Haiku and TAFE (and intellectual snobbery) AND "Agadoo"

The above four-phase
Freeform headline, full of “ands”
Is too obvious


A jolly bitter rant, self-conciously verging on intellectual snobbery, by D-squareddigest against the haiku, is here. (scroll to Tuesday, June 17, 2003, “Education stew. Parody of true expression; no more poetry”).

Personally, I fail to see any signs of intellectual snobbery in the argument; of which’s keystone seems to be this Gramsci-esque statement:

I blame modern society for being set up in such a way as to systematically reward the business of distracting people from what they might be capable of into formulaic and uninteresting, but socially acceptable commodified forms.

Or I am wrong, and is Gramsci in with the fusty “elite”, these days? It’s hard to tell – accusations of “witch”, once unleashed, are as contagious and irresistible as writing bad haiku. (The contagious yawn is a closely-related phenomenon, though rather more benign than naming witches or writing-bad-poetry-as-triumph).

And non-vocational TAFE courses, it seems, are the witch de jour for Education Minister Brendan Nelson. Now Blind Freddie could tell you that almost all education funding in Australia comes down to the “bums on seats” model. Meaning that there is a big incentive to teach “cheap” courses, which require little infrastructure (including libraries), or course materials/tools. Teaching wannabe chefs fruit-carving instead is a classic example.

So how Dr Nelson can turn this around, and blame the institutions for merely being economically rational*, is rather telling.
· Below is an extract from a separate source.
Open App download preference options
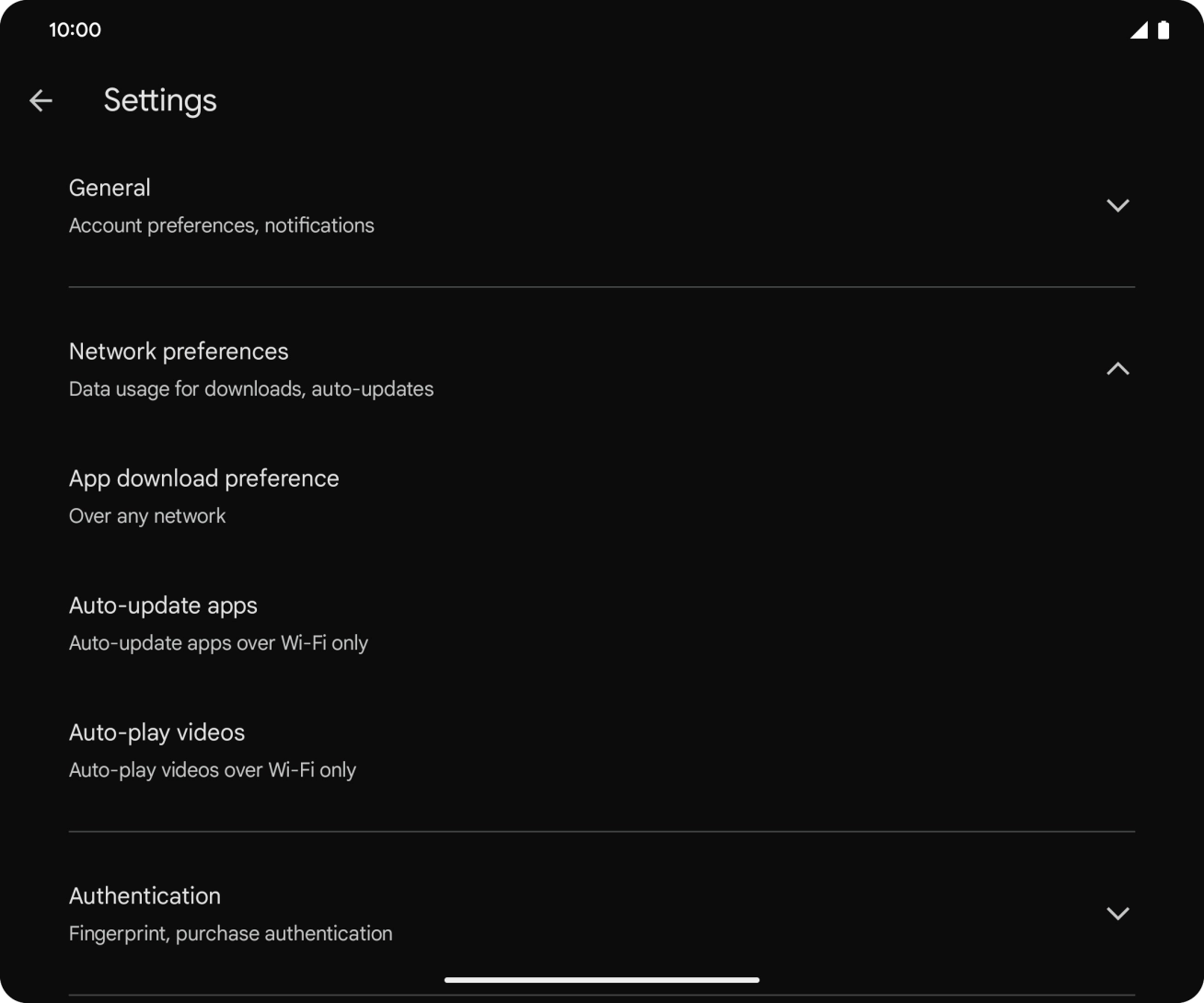The image size is (1204, 1003). click(x=602, y=495)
Only four days ago he was calling on blue-collar workers to cultivate a rage against the university-educated, and now this clarion call (without any actual promise of $$) to redress Australia’s “chronic skills shortages in traditional blue-collar jobs” – which, of course, means an intention for lower blue-collar wages in future.

Seems anyway you can’t win. Or maybe Dr Nelson’s newfound animosity towards “the chippies and the boilermakers and the mechanics down the road in Penrith” will prove to be a fit of short-lived pique. After all, with Phil Ruddock continuing to stink up the Liberal nest the party room plumbing bills, for what’s now an almost-daily unblocking exercise, must be a fright.
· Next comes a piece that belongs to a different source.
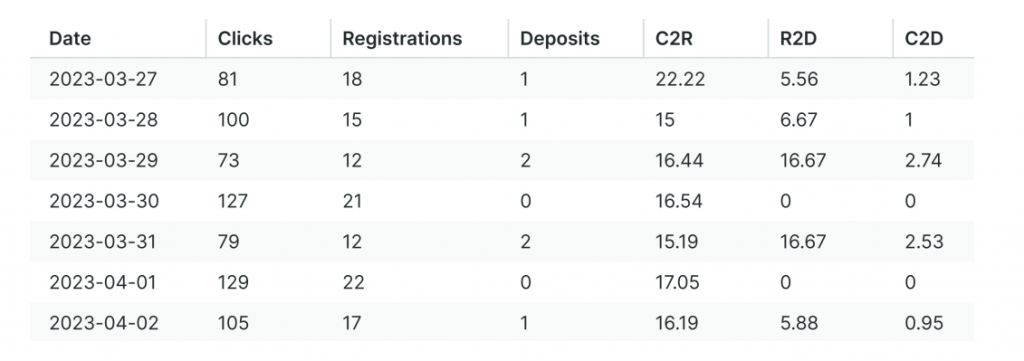Viewport: 1024px width, 361px height.
Task: Click the Date column header
Action: click(70, 39)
* TAFE Institutions obviously aren’t in it for the credibility, or public goodwill, when they run courses on feng shui and tarot cards.

Update 22 June 2003

D-Squared's link between haiku and "Agadoo" is priceless, Good Comedy. I demand that the Oslo-grim Nobel Prize and the euro-roaming Eurovision Song Contest be swapped around, and D-Squared then be given an award under the rubric of one or the other of them.